Problem to work on:
Only the lines below from the one containing "This screenshot has height=433, width=868." through the last line should be set down, exactly as written and with no pictures.
======== Study material
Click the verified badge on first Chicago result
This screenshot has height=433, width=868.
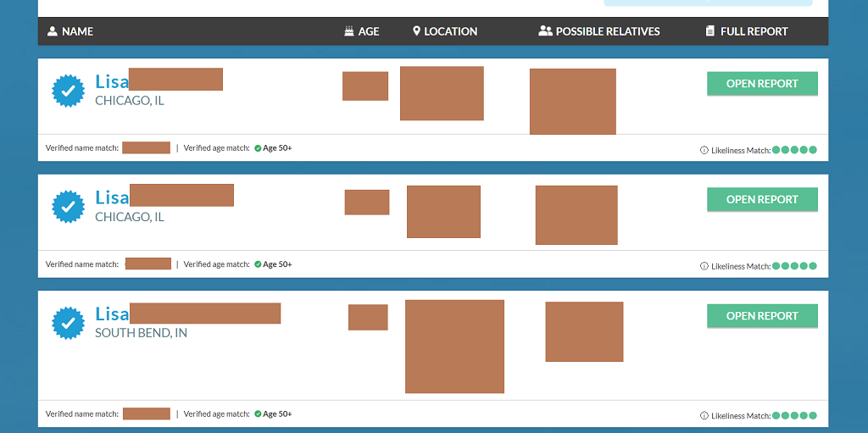click(x=69, y=91)
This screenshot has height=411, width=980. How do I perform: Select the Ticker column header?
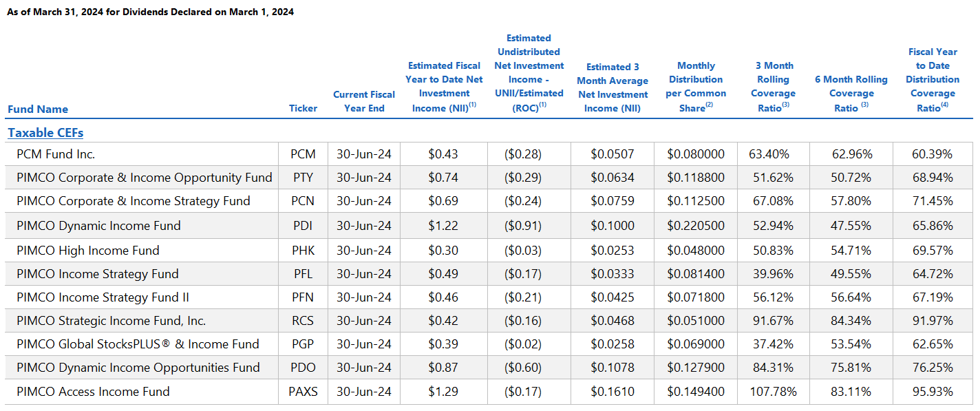(x=303, y=108)
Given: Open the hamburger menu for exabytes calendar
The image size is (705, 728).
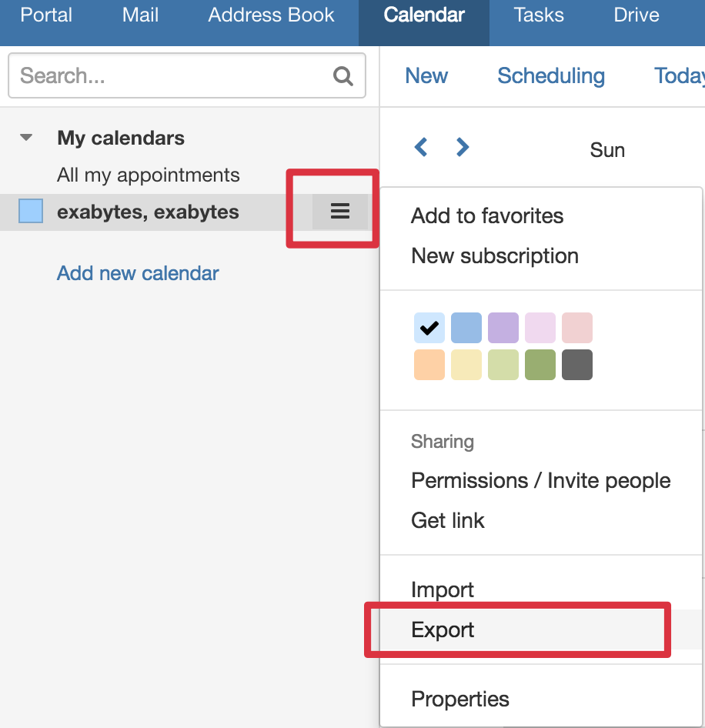Looking at the screenshot, I should tap(340, 212).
================
Response below:
This screenshot has height=433, width=868.
click(x=69, y=91)
This screenshot has height=411, width=980. How do I perform: Select the Ticker column header?
(x=303, y=108)
Given: Open the hamburger menu for exabytes calendar
The image size is (705, 728).
Looking at the screenshot, I should tap(340, 212).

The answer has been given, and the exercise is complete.